Dr. Anthony Fauci, the nation's leading expert on infectious disease, told Emory University graduates to embrace the unexpected, during the Emory College of Arts and Sciences graduation ceremony Sunday.
Fauci reflected on his early career and his decision to study infectious diseases at the National Institutes of Health in 1968 "against the advice of many of my colleagues and mentors," he said. At the time, public health scholars argued that "the war against infectious diseases had been won" with the creation of vaccines and antibiotics," he said.
"I began to feel somewhat unsure and regretful to say the least of my career choice," Fauci, White House chief medical advisor and director of the National Institute of Allergy and Infectious Disease, said. "Was I actually entering a vanishing subspecialty?"
Of course, that was not the case.
In 1981, Fauci was reading the Centers for Disease Control's Morbidity and Mortality Weekly Report when he discovered "a handful of cases of an unusual pneumonia, among gay men living in Los Angeles."

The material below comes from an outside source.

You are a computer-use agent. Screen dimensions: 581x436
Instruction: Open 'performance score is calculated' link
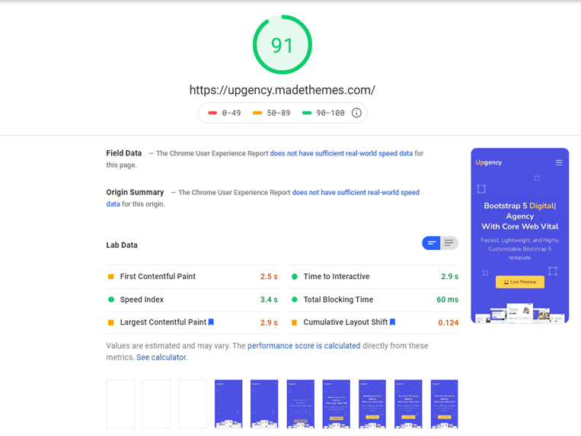click(x=304, y=346)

"I remember feeling, chills, literally, up and down my spine," Fauci said. "We were dealing with a brand new deadly infectious disease. And so, I decided right there and then, to make an abrupt turn in my career and investigate the pathogenesis of this mysterious disease that was devastating the lives of young men."

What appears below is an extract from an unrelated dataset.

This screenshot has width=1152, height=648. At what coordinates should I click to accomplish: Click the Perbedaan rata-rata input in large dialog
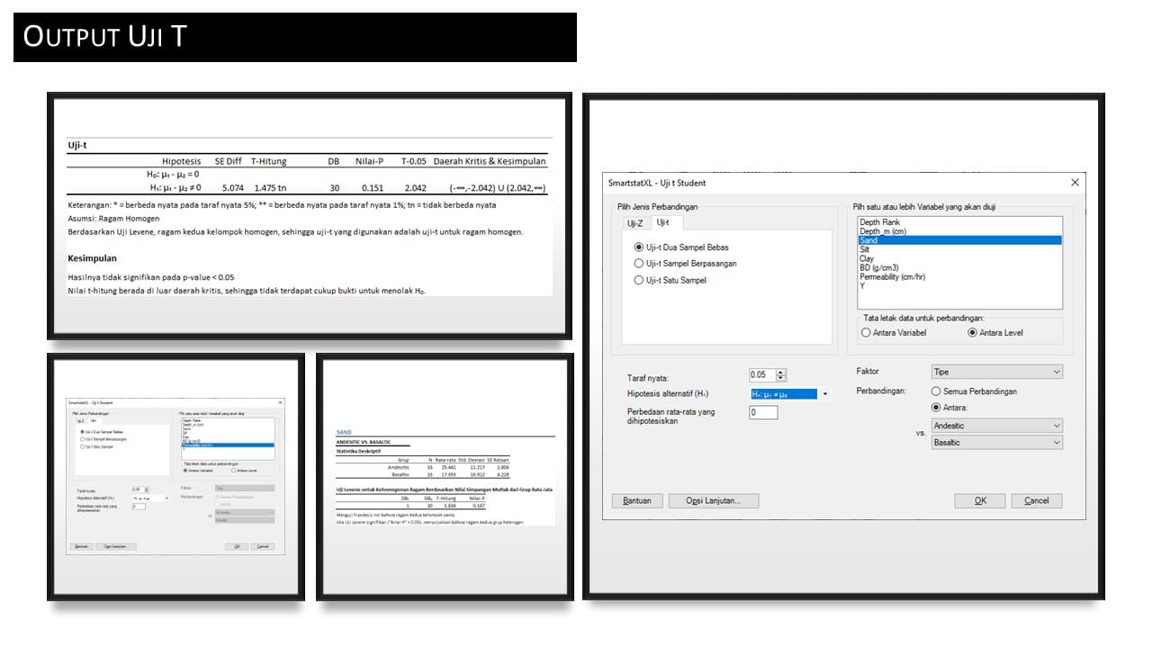[x=763, y=412]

"The emergence of the AIDS pandemic, and my decision to embrace change, transformed my professional career, if not my entire life," he said.
Fauci encouraged graduates to lean into change and seize new opportunities in their own professions and lives.

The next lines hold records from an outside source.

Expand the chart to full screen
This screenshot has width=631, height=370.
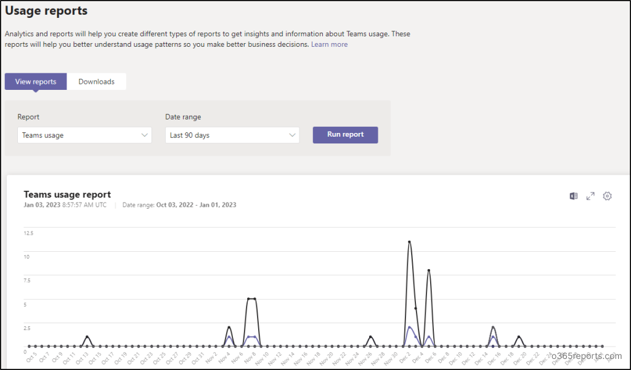[590, 196]
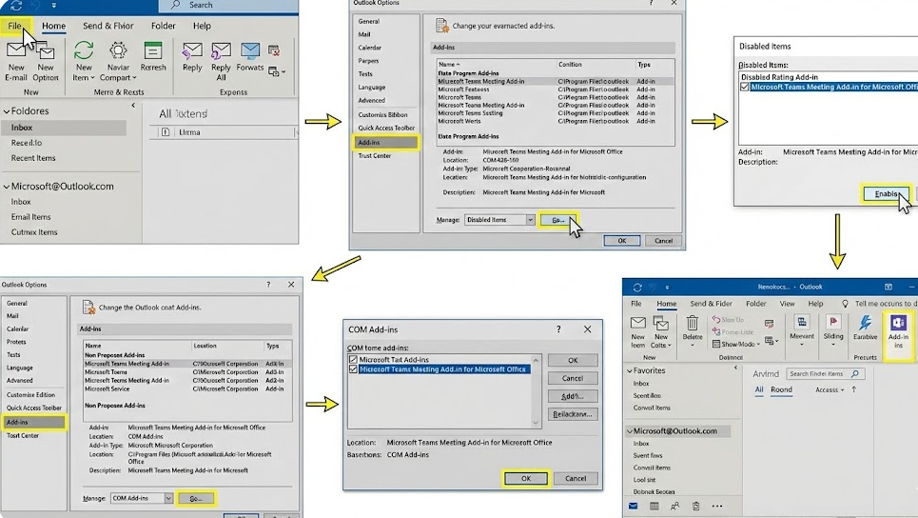Open the People icon in bottom navigation bar
The height and width of the screenshot is (518, 918).
[x=675, y=507]
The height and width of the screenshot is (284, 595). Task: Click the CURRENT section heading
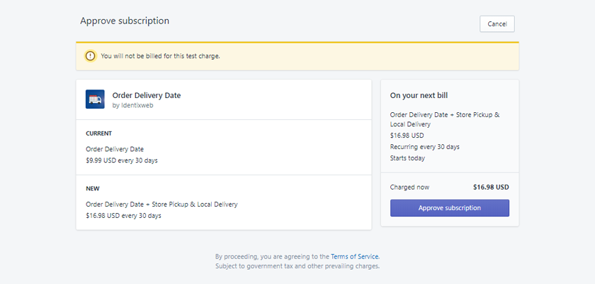(x=98, y=133)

"Obviously not every opportunity or challenge that you will encounter is going to influence your career and your lives, or be as dramatic as a frightening infectious disease outbreak," Fauci said. "However, please believe me: You will confront the same types of unpredictable events I've experienced, regardless of what directions you have careers or your lives."
"And so, expect the unexpected. When you can, meet the challenge and seize the relevant opportunities as they arise."
Fauci drew attention to the health disparities experienced by minority groups during the Covid pandemic, and urged graduates to commit to addressing them in their lives.
Fauci also told graduates to find their source of joy and happiness and "fully embrace it."
In 2003, Fauci received an honorary degree from Emory. At the time, he spoke to students about the importance of being "perpetual students" who are never finished learning.
"The next lesson is that you must be prepared for virgin territory, the unexpected, and great changes, even in fields that may now seem very well established," Fauci said in 2003.